_ABOUT THIS EXERCISE_
Take the data and return it in full. Change nothing.

START SOURCE INFORMATION

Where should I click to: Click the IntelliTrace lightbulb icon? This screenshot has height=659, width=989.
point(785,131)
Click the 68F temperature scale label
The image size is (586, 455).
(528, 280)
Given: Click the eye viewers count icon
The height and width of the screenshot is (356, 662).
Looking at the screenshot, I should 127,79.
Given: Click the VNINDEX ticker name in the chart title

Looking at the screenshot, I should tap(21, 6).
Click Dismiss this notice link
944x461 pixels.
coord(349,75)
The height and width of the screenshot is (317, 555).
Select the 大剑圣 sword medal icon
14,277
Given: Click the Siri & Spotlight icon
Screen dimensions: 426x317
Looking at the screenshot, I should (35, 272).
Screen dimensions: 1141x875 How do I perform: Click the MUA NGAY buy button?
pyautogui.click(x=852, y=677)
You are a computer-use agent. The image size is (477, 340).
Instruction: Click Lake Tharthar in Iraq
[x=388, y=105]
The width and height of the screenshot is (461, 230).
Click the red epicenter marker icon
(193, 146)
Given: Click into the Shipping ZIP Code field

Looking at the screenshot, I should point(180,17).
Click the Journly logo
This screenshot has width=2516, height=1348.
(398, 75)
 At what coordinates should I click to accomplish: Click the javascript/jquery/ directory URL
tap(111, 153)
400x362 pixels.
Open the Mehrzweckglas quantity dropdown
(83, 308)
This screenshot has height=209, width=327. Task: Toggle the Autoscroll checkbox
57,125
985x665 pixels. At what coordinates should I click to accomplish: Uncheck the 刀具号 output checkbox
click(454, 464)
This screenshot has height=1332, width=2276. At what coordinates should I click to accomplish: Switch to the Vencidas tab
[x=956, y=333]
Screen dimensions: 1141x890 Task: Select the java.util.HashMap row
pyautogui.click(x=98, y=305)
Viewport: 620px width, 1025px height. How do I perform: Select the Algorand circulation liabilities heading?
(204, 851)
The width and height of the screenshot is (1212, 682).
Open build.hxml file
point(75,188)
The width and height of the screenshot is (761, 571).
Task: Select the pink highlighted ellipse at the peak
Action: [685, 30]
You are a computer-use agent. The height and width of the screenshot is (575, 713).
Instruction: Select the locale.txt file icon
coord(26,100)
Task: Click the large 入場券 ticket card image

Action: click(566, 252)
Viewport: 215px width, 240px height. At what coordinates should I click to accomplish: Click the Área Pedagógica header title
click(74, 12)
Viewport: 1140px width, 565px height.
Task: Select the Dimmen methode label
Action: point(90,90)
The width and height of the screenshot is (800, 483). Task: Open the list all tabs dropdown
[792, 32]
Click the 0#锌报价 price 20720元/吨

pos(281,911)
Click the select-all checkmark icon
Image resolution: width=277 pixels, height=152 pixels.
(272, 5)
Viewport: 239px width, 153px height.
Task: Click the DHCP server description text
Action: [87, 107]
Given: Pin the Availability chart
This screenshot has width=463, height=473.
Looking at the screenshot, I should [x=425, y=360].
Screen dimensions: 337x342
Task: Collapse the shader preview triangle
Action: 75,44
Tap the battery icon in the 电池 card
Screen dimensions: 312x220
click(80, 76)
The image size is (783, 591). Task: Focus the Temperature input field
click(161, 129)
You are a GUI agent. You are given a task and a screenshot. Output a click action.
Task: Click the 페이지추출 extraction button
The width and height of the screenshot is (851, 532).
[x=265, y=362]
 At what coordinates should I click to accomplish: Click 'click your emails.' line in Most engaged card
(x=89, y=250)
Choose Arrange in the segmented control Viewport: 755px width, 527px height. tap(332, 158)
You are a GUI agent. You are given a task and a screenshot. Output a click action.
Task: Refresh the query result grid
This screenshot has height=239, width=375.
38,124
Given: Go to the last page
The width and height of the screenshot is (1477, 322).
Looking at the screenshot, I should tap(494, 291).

END SOURCE INFORMATION

_WRITTEN RESPONSE_
Where should I click to: Click the IntelliTrace lightbulb icon? This screenshot has height=659, width=989.
point(785,131)
Click the 68F temperature scale label
The image size is (586, 455).
(528, 280)
Given: Click the eye viewers count icon
The height and width of the screenshot is (356, 662).
Looking at the screenshot, I should 127,79.
Given: Click the VNINDEX ticker name in the chart title

Looking at the screenshot, I should tap(21, 6).
Click Dismiss this notice link
944x461 pixels.
coord(349,75)
The height and width of the screenshot is (317, 555).
Select the 大剑圣 sword medal icon
14,277
Given: Click the Siri & Spotlight icon
Screen dimensions: 426x317
Looking at the screenshot, I should (35, 272).
Screen dimensions: 1141x875 How do I perform: Click the MUA NGAY buy button?
pyautogui.click(x=852, y=677)
You are a computer-use agent. The image size is (477, 340).
Instruction: Click Lake Tharthar in Iraq
[x=388, y=105]
The width and height of the screenshot is (461, 230).
Click the red epicenter marker icon
(193, 146)
Given: Click into the Shipping ZIP Code field

Looking at the screenshot, I should point(180,17).
Click the Journly logo
This screenshot has width=2516, height=1348.
(398, 75)
 At what coordinates should I click to accomplish: Click the javascript/jquery/ directory URL
tap(111, 153)
400x362 pixels.
Open the Mehrzweckglas quantity dropdown
(83, 308)
This screenshot has height=209, width=327. Task: Toggle the Autoscroll checkbox
57,125
985x665 pixels. At what coordinates should I click to accomplish: Uncheck the 刀具号 output checkbox
click(454, 464)
This screenshot has height=1332, width=2276. At what coordinates should I click to accomplish: Switch to the Vencidas tab
[x=956, y=333]
Screen dimensions: 1141x890 Task: Select the java.util.HashMap row
pyautogui.click(x=98, y=305)
Viewport: 620px width, 1025px height. How do I perform: Select the Algorand circulation liabilities heading?
(204, 851)
The width and height of the screenshot is (1212, 682).
Open build.hxml file
point(75,188)
The width and height of the screenshot is (761, 571).
Task: Select the pink highlighted ellipse at the peak
Action: [685, 30]
You are a computer-use agent. The height and width of the screenshot is (575, 713).
Instruction: Select the locale.txt file icon
coord(26,100)
Task: Click the large 入場券 ticket card image

Action: click(566, 252)
Viewport: 215px width, 240px height. At what coordinates should I click to accomplish: Click the Área Pedagógica header title
click(74, 12)
Viewport: 1140px width, 565px height.
Task: Select the Dimmen methode label
Action: point(90,90)
The width and height of the screenshot is (800, 483). Task: Open the list all tabs dropdown
[792, 32]
Click the 0#锌报价 price 20720元/吨

pos(281,911)
Click the select-all checkmark icon
Image resolution: width=277 pixels, height=152 pixels.
(272, 5)
Viewport: 239px width, 153px height.
Task: Click the DHCP server description text
Action: [87, 107]
Given: Pin the Availability chart
This screenshot has width=463, height=473.
Looking at the screenshot, I should [x=425, y=360].
Screen dimensions: 337x342
Task: Collapse the shader preview triangle
Action: 75,44
Tap the battery icon in the 电池 card
Screen dimensions: 312x220
click(80, 76)
The image size is (783, 591). Task: Focus the Temperature input field
click(161, 129)
You are a GUI agent. You are given a task and a screenshot. Output a click action.
Task: Click the 페이지추출 extraction button
The width and height of the screenshot is (851, 532).
[x=265, y=362]
 At what coordinates should I click to accomplish: Click 'click your emails.' line in Most engaged card
(x=89, y=250)
Choose Arrange in the segmented control Viewport: 755px width, 527px height. tap(332, 158)
You are a GUI agent. You are given a task and a screenshot. Output a click action.
Task: Refresh the query result grid
This screenshot has height=239, width=375.
38,124
Given: Go to the last page
The width and height of the screenshot is (1477, 322).
Looking at the screenshot, I should tap(494, 291).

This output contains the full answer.